HP-β-CD, due to its excellent biocompatibility, has been widely used in drug delivery systems, environmental remediation, food additives, and pharmacotherapy. HP-β-CD can readily cross the BBB and target nerve cells. HP-β-CD is well tolerated in the animal species tested (rats, mice and dogs), particularly when dosed orally, and shows only limited toxicity. After a single 200 mg/kg intravenous dose in rats and dogs, 14C-HP-β-CD was eliminated rapidly (more than 90% in 4 h), almost completely as the intact compound and mostly by renal excretion. The excretion in faeces and expired air was minimal. The plasma elimination half-life was 0.4 h in rats and 0.8 h in dogs. After oral administration of HP-β-CD in both rats and dogs, 86% was excreted via the faeces in both species, where as less than 5% was excreted in the urine.
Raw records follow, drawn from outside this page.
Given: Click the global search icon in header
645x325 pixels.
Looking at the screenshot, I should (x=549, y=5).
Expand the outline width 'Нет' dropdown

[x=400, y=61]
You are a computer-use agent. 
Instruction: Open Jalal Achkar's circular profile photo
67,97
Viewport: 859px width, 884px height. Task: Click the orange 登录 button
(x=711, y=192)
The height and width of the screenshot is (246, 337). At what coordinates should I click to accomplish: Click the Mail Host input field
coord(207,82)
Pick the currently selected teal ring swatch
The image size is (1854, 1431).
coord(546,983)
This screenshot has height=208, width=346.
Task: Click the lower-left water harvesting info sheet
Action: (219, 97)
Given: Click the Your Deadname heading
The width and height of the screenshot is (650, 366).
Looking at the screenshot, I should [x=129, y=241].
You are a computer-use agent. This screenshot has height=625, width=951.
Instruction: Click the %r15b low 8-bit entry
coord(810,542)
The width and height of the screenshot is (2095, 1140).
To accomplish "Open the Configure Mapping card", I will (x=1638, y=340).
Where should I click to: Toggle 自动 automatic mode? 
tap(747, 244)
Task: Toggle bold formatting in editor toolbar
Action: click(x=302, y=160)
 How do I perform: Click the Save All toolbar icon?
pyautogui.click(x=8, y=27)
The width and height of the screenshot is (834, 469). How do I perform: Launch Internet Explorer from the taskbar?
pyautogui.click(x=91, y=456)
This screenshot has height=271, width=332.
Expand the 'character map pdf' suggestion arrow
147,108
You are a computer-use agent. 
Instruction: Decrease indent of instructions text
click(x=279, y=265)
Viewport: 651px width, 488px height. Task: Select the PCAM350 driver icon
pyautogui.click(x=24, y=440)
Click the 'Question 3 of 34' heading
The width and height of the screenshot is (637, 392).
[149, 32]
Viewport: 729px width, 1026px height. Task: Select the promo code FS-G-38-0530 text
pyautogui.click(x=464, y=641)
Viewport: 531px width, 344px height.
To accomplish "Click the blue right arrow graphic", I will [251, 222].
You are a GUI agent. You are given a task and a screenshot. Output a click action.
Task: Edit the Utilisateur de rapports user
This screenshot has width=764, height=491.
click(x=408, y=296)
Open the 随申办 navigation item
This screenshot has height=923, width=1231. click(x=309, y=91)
The absolute bioavailability was estimated at 3.3% in the dog and less in the rat. In both rats and dogs following intravenous administration, tissue distribution was limited: in rats the highest concentration was found in the kidney and lung and in dogs, the highest concentrations were in the kidney and the liver. Plasma levels of unchanged HP-β-CD declined rapidly and showed a bi-phasic decline after single intravenous and oral dosing in healthy volunteers. The utility of a 45%w/v HP-β-CD aqueous dosing vehicle in preclinical studies is very common. This vehicle is useful with poorly aqueous drugs.